As to whether people were really looking for a replacement for gold in the first place, you are probably right that this is not on the forefront of most people's minds. But I do recall the media gushing over the original iPhone, stating that it was a product with features that we never knew we needed but, in hindsight, could never live without. Instead of a company acknowledging an existing demand and tailoring a product to fit, the product was so artfully created and visionary in scope that its mere existence sparked the demand. The iPhone taps into the hunger for freedom of expression, communication, efficiency, aesthetics, convenience, portable productivity - all the way up and down the psychological ladder, the thing taps into your very core. For proof, ask any 4yo child what mobile game they are playing, or the 84yo grandmother what gifts shes buying for Christmas on that iPad, or visit any Starbucks where 99% of the people will be sipping lattes while staring into their peripheral brains as though in deep, soul-searching meditation.

Its near universal adoption was the manifestation of decades of pent-up demand in the collective subconscious seeded by science fiction (Star Trek communication devices, Knight Rider watch phones) and science fact (TV remotes, Atari joysticks). Basically, this thing brought us where we thought we should be by June 29, 2007. And by the way it was gobbled up and permanently grafted onto our lives, it was LONG overdue.

Now think about a population flogged and beaten down by the powerful, abused and harassed daily, intruded upon, devalued, demoralized and dehumanized. Think about the ruling class that have essentially insulated themselves from any semblance of accountability for their actions and decisions. Ask yourself why only one person involved in the 2008 financial disaster has been convicted of any crime as far as I know, and he was a mid-level player from a second-tier institution, hardly the mastermind behind the whole debacle. Think about what the populace might be trying to communicate when we rejected Hillary and elected Trump.

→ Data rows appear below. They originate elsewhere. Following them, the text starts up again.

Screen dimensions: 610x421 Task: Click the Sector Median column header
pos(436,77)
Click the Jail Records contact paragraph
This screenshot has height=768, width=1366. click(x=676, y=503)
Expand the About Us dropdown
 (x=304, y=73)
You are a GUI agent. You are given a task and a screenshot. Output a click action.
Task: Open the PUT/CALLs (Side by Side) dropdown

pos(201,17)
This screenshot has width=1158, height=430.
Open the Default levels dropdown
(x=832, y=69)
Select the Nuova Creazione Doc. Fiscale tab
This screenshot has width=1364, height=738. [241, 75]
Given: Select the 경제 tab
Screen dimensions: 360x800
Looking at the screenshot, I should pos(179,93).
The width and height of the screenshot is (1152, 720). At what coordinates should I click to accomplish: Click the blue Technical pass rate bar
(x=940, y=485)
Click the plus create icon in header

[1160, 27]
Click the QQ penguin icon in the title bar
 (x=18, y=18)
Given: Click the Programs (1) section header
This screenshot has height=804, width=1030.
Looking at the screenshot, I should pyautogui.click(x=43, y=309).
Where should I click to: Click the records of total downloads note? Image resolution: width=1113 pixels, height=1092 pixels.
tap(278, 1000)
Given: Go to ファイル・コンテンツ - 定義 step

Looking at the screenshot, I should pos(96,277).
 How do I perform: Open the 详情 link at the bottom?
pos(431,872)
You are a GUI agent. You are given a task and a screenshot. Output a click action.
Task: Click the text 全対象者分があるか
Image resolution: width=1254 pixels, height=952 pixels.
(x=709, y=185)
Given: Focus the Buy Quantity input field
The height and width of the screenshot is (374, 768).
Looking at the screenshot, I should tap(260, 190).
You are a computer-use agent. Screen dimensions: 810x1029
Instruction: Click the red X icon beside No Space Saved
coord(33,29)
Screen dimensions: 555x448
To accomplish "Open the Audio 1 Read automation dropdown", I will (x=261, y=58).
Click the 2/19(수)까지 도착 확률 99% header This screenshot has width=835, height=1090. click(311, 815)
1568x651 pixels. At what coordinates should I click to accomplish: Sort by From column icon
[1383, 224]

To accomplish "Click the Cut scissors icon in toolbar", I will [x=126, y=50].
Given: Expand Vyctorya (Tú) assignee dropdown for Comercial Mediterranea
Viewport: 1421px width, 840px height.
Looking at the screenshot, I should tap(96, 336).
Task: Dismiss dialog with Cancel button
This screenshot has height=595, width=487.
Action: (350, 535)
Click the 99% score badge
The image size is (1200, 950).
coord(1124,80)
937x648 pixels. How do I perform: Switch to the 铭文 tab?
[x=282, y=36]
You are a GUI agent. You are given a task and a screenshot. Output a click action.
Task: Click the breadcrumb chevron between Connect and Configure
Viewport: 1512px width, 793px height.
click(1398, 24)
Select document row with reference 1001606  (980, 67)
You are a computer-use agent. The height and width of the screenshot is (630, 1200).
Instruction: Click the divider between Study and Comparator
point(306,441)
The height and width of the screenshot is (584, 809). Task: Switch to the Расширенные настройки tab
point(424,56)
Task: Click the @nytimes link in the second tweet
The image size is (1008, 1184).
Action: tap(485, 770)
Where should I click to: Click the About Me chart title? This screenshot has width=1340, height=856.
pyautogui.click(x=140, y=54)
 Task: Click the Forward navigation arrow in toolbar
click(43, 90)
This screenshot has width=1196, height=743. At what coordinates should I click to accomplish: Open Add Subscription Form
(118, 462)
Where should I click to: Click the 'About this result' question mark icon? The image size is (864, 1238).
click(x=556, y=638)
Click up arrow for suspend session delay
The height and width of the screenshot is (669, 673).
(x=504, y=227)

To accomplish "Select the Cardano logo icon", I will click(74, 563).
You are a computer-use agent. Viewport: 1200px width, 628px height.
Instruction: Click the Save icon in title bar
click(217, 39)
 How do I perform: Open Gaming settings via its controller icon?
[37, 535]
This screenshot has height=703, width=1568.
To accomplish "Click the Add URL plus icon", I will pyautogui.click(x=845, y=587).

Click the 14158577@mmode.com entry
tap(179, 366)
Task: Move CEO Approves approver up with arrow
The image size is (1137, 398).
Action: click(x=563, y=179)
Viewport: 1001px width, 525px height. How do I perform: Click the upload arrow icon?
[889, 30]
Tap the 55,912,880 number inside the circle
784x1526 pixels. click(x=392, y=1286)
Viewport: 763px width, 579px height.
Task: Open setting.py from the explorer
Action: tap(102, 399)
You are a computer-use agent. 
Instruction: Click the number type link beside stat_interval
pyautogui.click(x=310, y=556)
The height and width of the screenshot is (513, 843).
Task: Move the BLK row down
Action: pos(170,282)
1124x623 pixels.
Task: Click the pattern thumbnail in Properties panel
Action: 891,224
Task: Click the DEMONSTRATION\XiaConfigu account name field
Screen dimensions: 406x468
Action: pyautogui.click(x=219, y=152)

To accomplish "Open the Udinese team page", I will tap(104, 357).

A lot of people stare with amazement at the meteoric rise of BTC in 2017. It doesn't surprise me at all. The people of this world are shouting, "This is LONG overdue." They may not be able to verbalize a cogent understanding of the tech, philosophy and politics underlying BTC, or discuss its disruptive qualities, but they perceive it as an increasingly viable alternative to the inept, fraudulent, corrupt and manipulative monetary policy which seems to always disproportionately negatively affect the average person and not the parties actually being inept, fraudulent, corrupt and manipulative.

BTC is a psychological pop-off valve which expresses our frustration with a system that enslaves its citizens and punishes dissent. It elegantly combines our need to gamble with the desire to own something foundational and sound, something upon which we can build generations of real wealth. It teaches us two fundamental lessons in wealth creation: to save and to be personally responsible for the value we are saving. It combines the elation of rapidly growing wealth with the caution and healthy paranoia of being good stewards of that wealth. It forces us to grow up if we are going to take this crypto-thing seriously. Ultimately, it gives us a chance to take a risk on something that might be simultaneously profitable AND righteous.

More and more I am accepting that we are in some kind of war or conflict and that it is a rigged game to favor the powerful. If BTC can be a weapon used to balance the terms of that engagement, count me in. That alone, HAS to be worth something. Quite a lot, I imagine and hope.